Last week, I unpacked three hype-worthy trends shaping our food systems. Now I want to shine a light on three behind-the-scenes forces that aren’t generating headlines but should be. Let’s drive straight in.
1. Our two-tier food system
The story: Online marketplaces that connect consumers with small-scale producers have boomed during the pandemic. Membership at Crowd Cow, a marketplace for craft meat and seafood, doubled in April alone. Thrive Market — tagline "healthy living made easy" — hit 1 million members in November following a roughly 50 percent jump this year.
The backstory: This is good news from a sustainability perspective, because both companies provide additional sales channels for producers that practice organic and regenerative agriculture. They’re also using zero-waste commitments and new packaging technology to aggressively tackle the delivery sector’s waste problems.
These achievements make me hope these companies prosper, but I’m unnerved at the fragmentation of food retail they represent. We’re seeing a surge in new sales channels that allow relatively wealthy consumers to make healthy and sustainable choices, but nothing like the same momentum elsewhere in the market. Convenience and dollar outlets remain the only food outlets in many low-income neighborhoods.
This is a (sadly familiar) failure of social justice. It’s also a problem for sustainability. We can’t create the food system we need — one that’s low-carbon and biodiversity-enhancing — if only one tier of that system delivers those benefits.
2. Ghost kitchens in the parking lot
The story: Amazon disrupted retail by creating a marketplace for all sellers. Now something similar is happening in the restaurant industry, where a company named REEF is setting up and running kitchens in parking lots, which restaurants use to fulfill take-out orders. The restaurant specifies the recipe, REEF creates the dishes, and a delivery service (say DoorDash or Uber Eats) gets the meal to your maw.
The backstory: This trend will bring changes both good and bad to the dining sector. I want to make the case that this consolidation of takeout infrastructure is also potentially a big deal for sustainability.
U.S. restaurants throw away more than 10 billion of tons of food every year, one reason why 6 percent of global greenhouse gas emissions come from food waste. One solution is to deploy a food waste tracking technology, such as Leanpath. That can be a challenge for small restaurants, but it makes more sense for a centralized operation such as REEF, which just raised $700 million.
REEF’s hyper-local approach also lends itself to cargo bike deliveries. Although the company declined a request to discuss its broader sustainability strategy, it is experimenting with bikes: In May, it announced a pilot with delivery firm DHL that involves four electric bikes in the company’s hometown of Miami.
3. A rapid route to the right recipe
The story: Kapor Capital and the Emerson Collective are among the funders behind Planet FWD, maker of Moonshot, a new climate-friendly snack brand.
The backstory: Why have a bunch of well-known Silicon Valley investors backed a company that sells crackers? Well, Moonshot is a real product, but Planet FWD’s raison d’être is actually the software the company used to source ingredients for its snacks. The tool allows food brands to easily identify ingredients that meet key sustainability metrics, including low emissions. Rivals in this space include Latis and Journey Foods.
This kind of digital infrastructure is invisible to anyone outside of the food business, but until recently it’s been a missing piece of the sustainability jigsaw. Large retailers and brands can pressure suppliers to discuss environmental metrics, but smaller companies and startups don’t have the leverage. As a result, comparing the sustainability bona fides of different ingredients becomes very time-consuming. By solving this problem, services such as Planet FWD will act as an accelerant, allowing brands with ideas for new sustainable foods to get to market much quicker.
---------------
◆ **ASSIGNMENT 1**
Reproduce the passage of the food-systems article from "The backstory: This trend" up to and including "raised $700 million.".
◆ **ASSIGNMENT 2**
State whether each statement below agrees with the food-systems article, answering yes or no and quoting the article's deciding words exactly.
(a) Thrive Market reached 1 million members in November.
(b) REEF agreed to discuss its broader sustainability strategy.
(c) Latis and Journey Foods are named as funders of Planet FWD.

◆ **AVAILABLE DATA**
---------------
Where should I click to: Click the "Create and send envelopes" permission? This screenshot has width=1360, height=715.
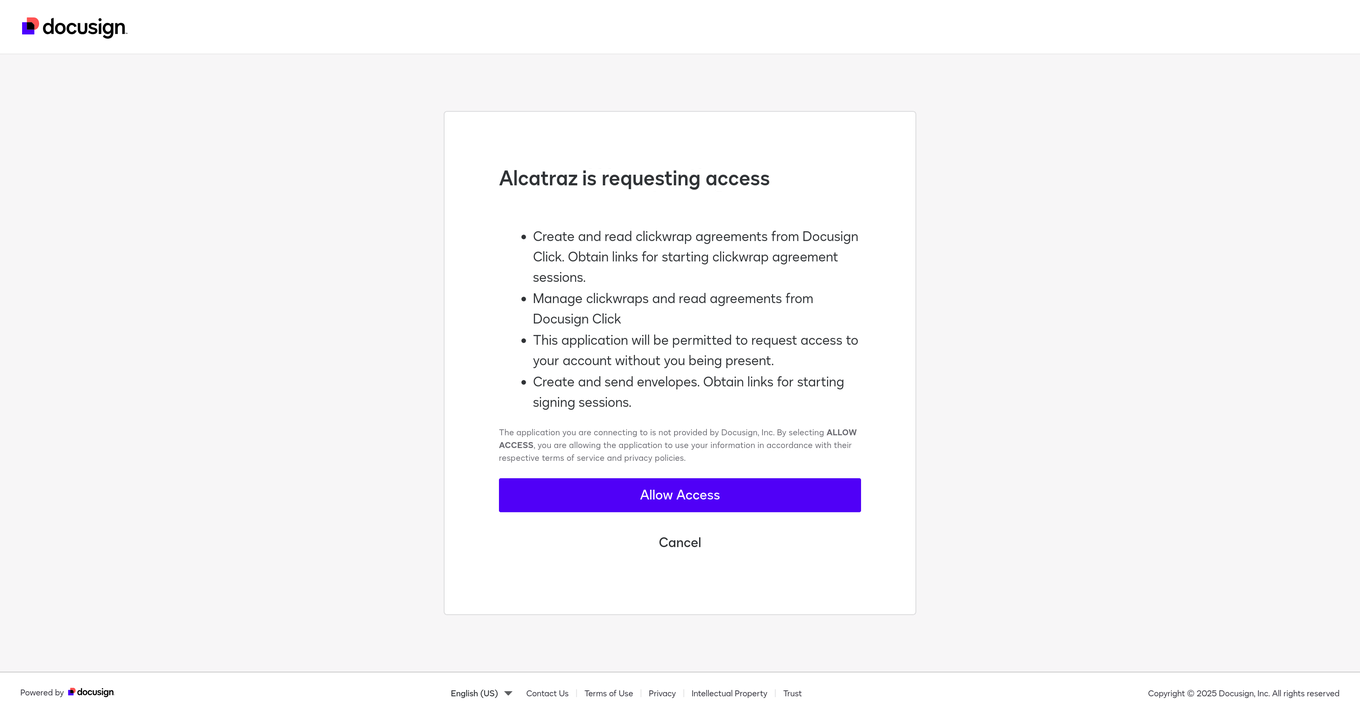coord(688,392)
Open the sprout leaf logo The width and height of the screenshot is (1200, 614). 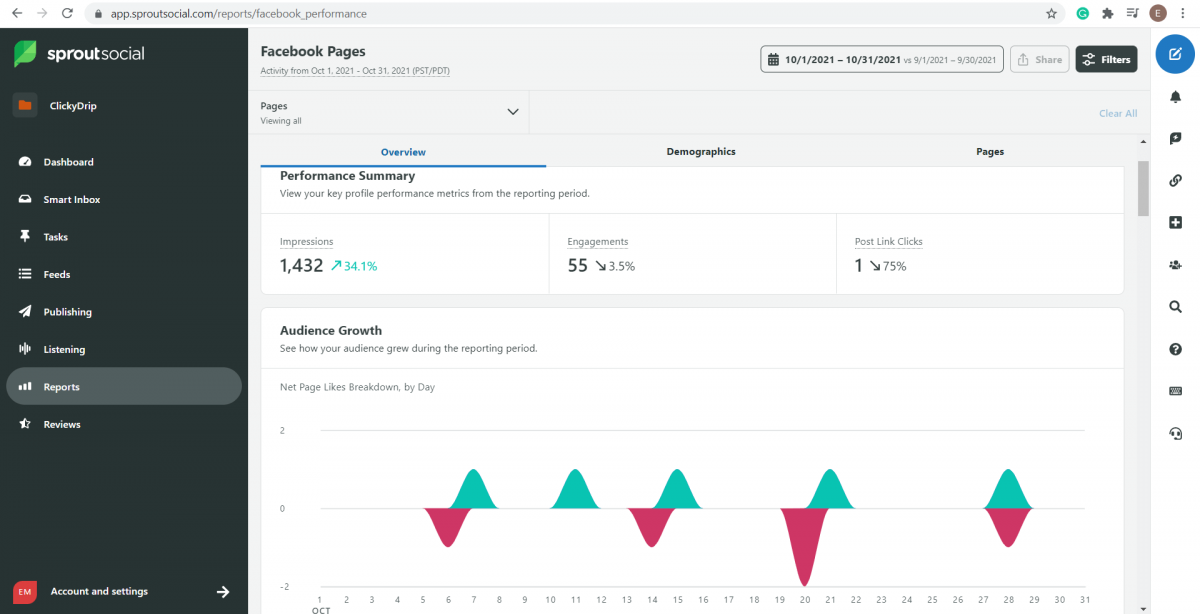(24, 55)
---------------
◆ **OUTPUT 1**
The backstory: This trend will bring changes both good and bad to the dining sector. I want to make the case that this consolidation of takeout infrastructure is also potentially a big deal for sustainability.
U.S. restaurants throw away more than 10 billion of tons of food every year, one reason why 6 percent of global greenhouse gas emissions come from food waste. One solution is to deploy a food waste tracking technology, such as Leanpath. That can be a challenge for small restaurants, but it makes more sense for a centralized operation such as REEF, which just raised $700 million.

◆ **OUTPUT 2**
(a) Yes: "hit 1 million members in November"
(b) No: "the company declined a request to discuss its broader sustainability strategy"
(c) No: "Rivals in this space include Latis and Journey Foods"